Source data:
════════

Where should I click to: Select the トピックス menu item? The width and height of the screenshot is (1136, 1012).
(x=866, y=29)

════════

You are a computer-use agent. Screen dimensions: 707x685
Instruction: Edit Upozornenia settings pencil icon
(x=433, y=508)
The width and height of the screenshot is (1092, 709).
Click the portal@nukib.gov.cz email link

════════

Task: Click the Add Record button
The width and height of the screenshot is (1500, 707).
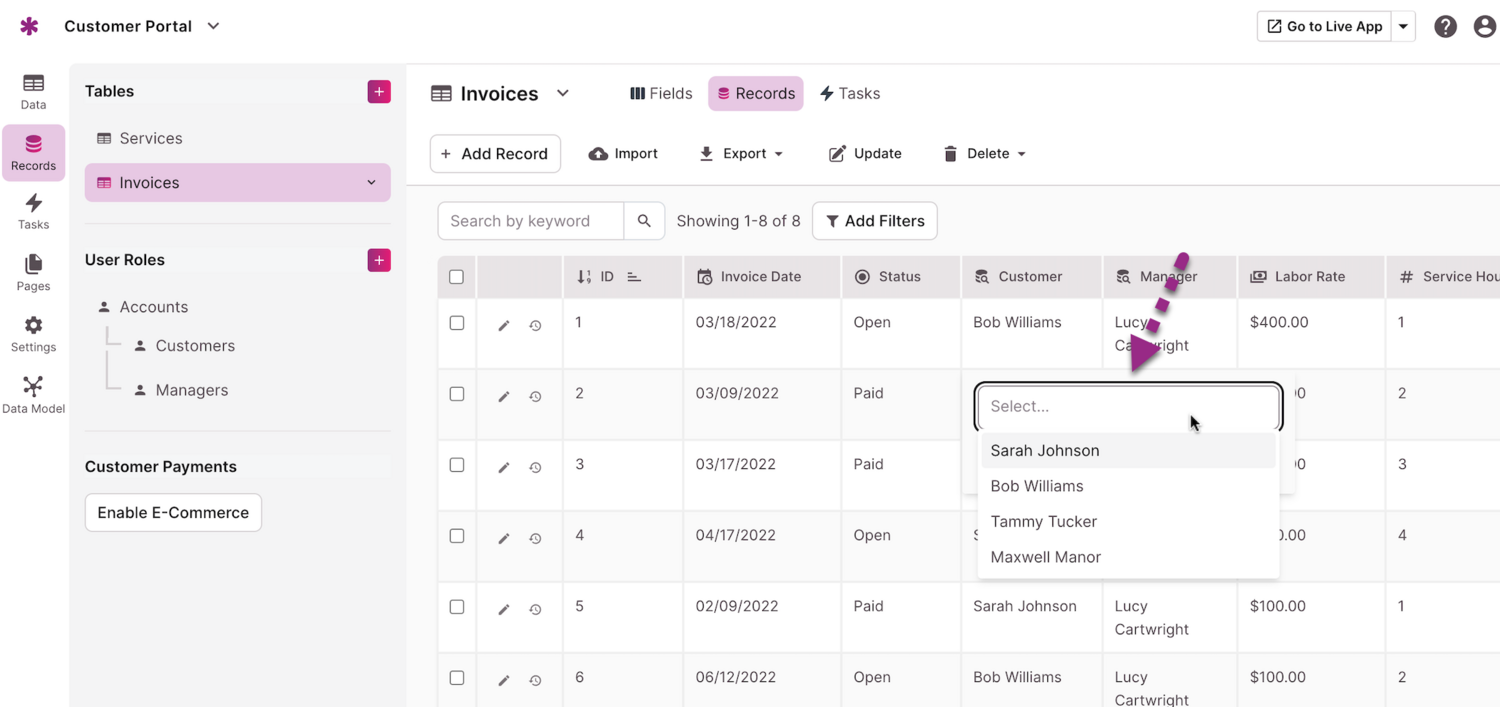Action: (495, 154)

════════

Task to carry out:
Print, without alteration, only the lines above between the one holding "The width and height of the screenshot is (1092, 709)." and the one holding "Click the portal@nukib.gov.cz email link", inclusive.

Result for this exercise:
The width and height of the screenshot is (1092, 709).
Click the portal@nukib.gov.cz email link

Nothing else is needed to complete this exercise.